Addressing liquidity for European ETFs
The past 12 months have been extremely busy and exciting for Source. Established at the end of April 2009 by a group of leading ETF market participants, Source has already attracted more than USD4bn in 46 equity ETFs and 28 exchange-traded commodities and has now received further encouragement by being voted Best Global (ex-US) Equity ETF Manager by readers of etfexpress.
As we prepared for launch last year, it was clear that many of the factors that drove investor concerns during the financial sector turbulence in 2008 helped to highlight the benefits of Source’s unique approach to constructing ETFs. In particular, the difficult market conditions illustrated the value of Source’s open-architecture approach to delivering enhanced liquidity, increased transparency, reduced fragmentation, diminished counterparty risk and improved market performance. Today we are convinced that these characteristics remain as important as ever.
In deciding whether to enter the European exchange-traded products market with Source, our partners – which now comprise BofA Merrill Lynch, Credit Suisse, Goldman Sachs, J.P. Morgan, Morgan Stanley, Nomura, Nyenburgh, All Options, Banca IMI, Exane, Flow Traders, IMC, Knight Capital, LaBranche, Newedge, SG Securities and UniCredit – first had to consider whether the market really needed another ETF provider.
While there were already a number of good providers and products, the European market also had fundamental shortcomings that really struck us as opportunities, with very low depth of investor penetration and level of actual trading in ETFs compared with the US. Addressing these structural issues could increase the liquidity and trading frequency of our products, thereby enhancing their value.

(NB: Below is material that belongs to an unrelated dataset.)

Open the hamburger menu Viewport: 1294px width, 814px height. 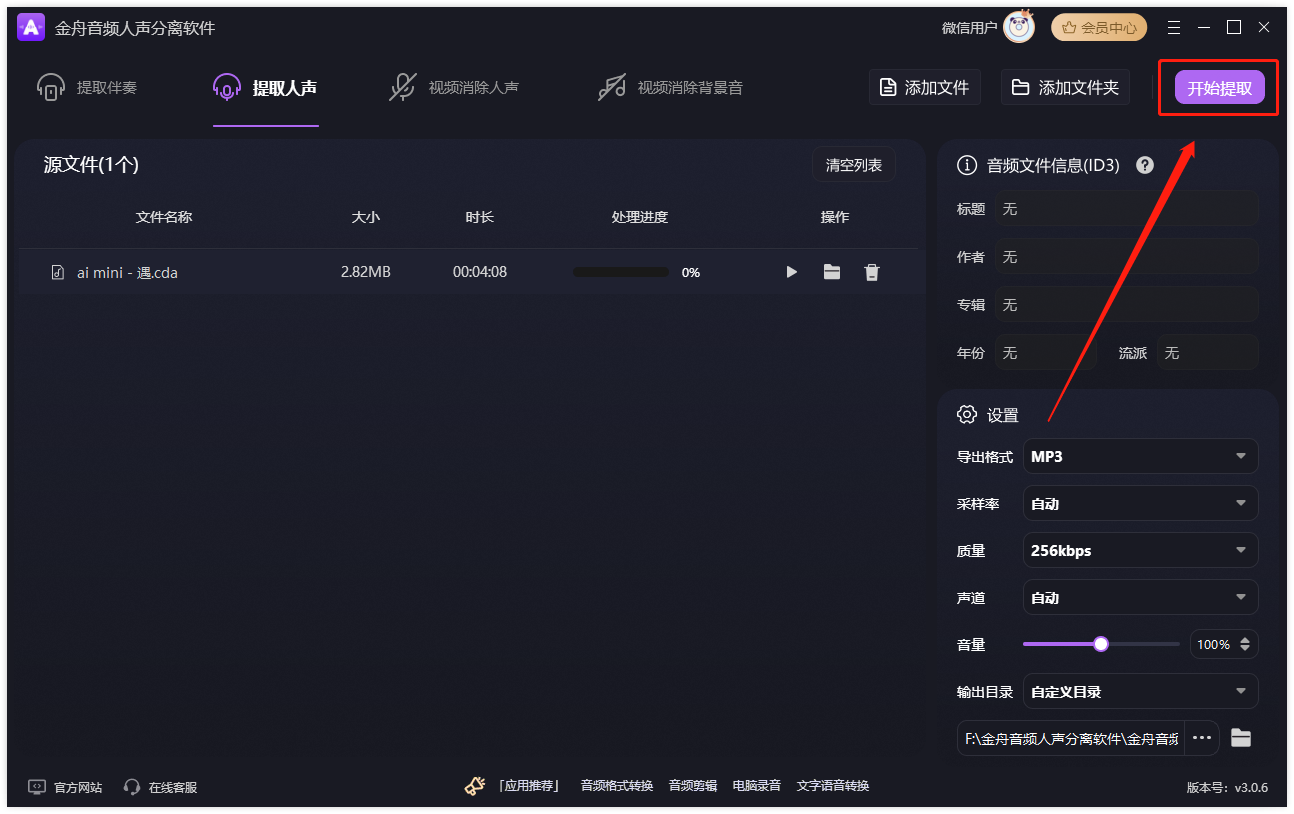point(1173,27)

Source identified four specific barriers to enhanced liquidity – the lack of an efficient lending market for ETFs, index construction, market fragmentation and liquidity fragmentation – and has tackled each of them.

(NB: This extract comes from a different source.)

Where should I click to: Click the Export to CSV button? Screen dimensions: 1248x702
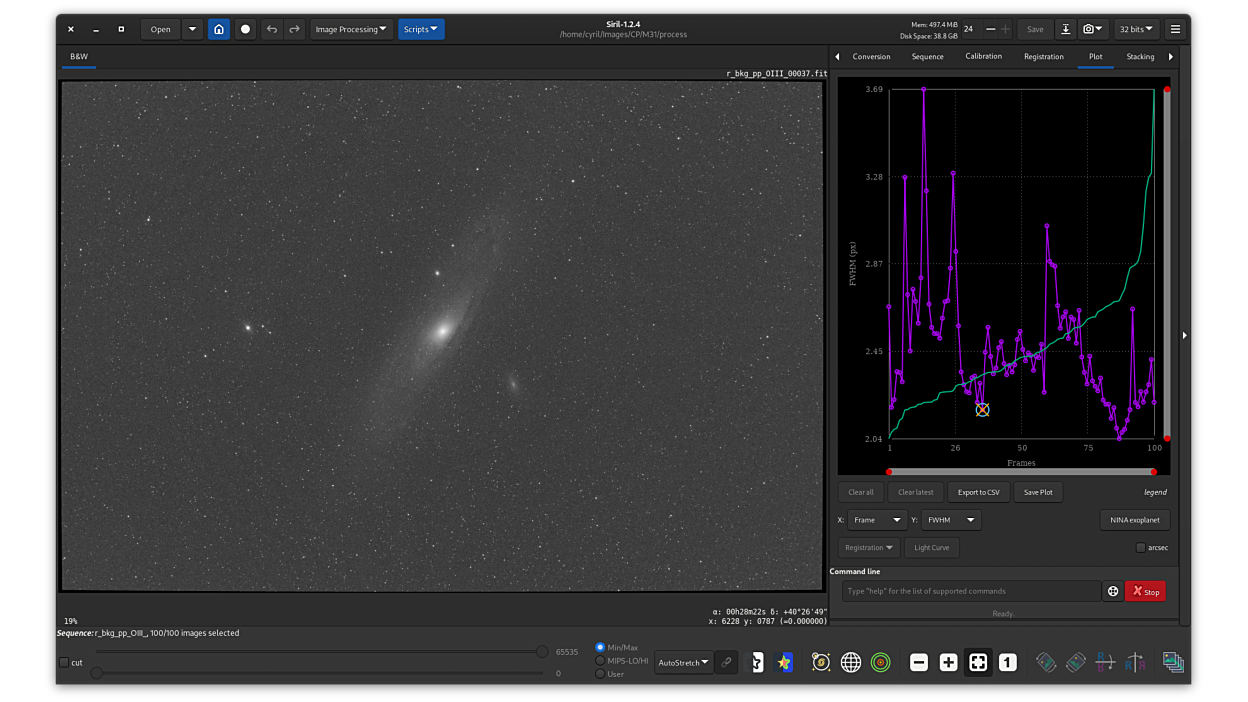point(978,492)
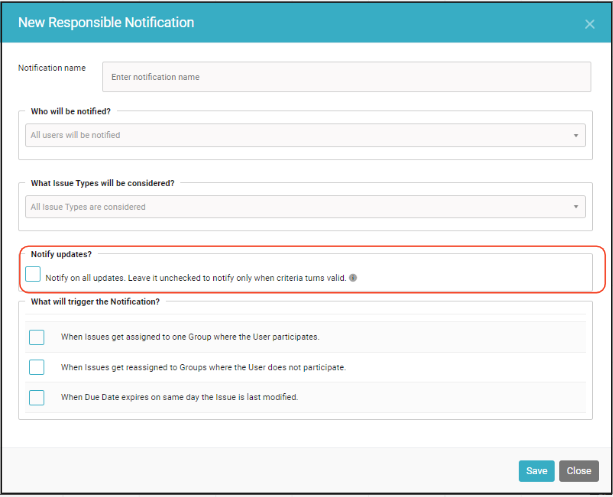Tick the Issues reassigned to Groups trigger checkbox
This screenshot has width=613, height=497.
pyautogui.click(x=37, y=367)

Efficient Lending. The enormous ETF trading volumes in the US market can be attributed, in significant part, to the ease and efficiency with which investors – especially hedge funds – can borrow ETFs and sell them in the market to establish short positions. For various structural reasons, it has historically been both difficult and expensive to borrow European ETFs. Source has worked extensively with borrowers and lenders to address these structural impediments.
Index Construction. To be a valuable benchmark for an ETF, an equity index must capture the performance of the target market and allow for liquid and efficient trading, both long and short. Recognising this, Source and STOXX worked together to create the STOXX Europe 600 Optimised Supersector indices. By enhancing these sector indices through reduced concentration, increased diversification and – for the first time ever for a broadly recognised benchmark – the ability to borrow/short the underlying constituents efficiently, we created a trading tool that has been embraced by the investing community.
Fragmentation. The ultimate way to enhance liquidity is to bring buyers and sellers together in a single place to trade a common, fungible instrument. In Europe, fragmentation among product providers, listings, currencies and market participants has frustrated secondary market volumes. Source has begun to reverse this trend by focusing multiple industry participants on a common product, concentrating exchange listings and bringing significant transaction volumes out of the OTC derivatives market into our products.
Over the coming year we will continue to expand our product range and assets under management while remaining focused on the issues that brought us into this market: enhanced liquidity, transparent counterparty risk and product performance.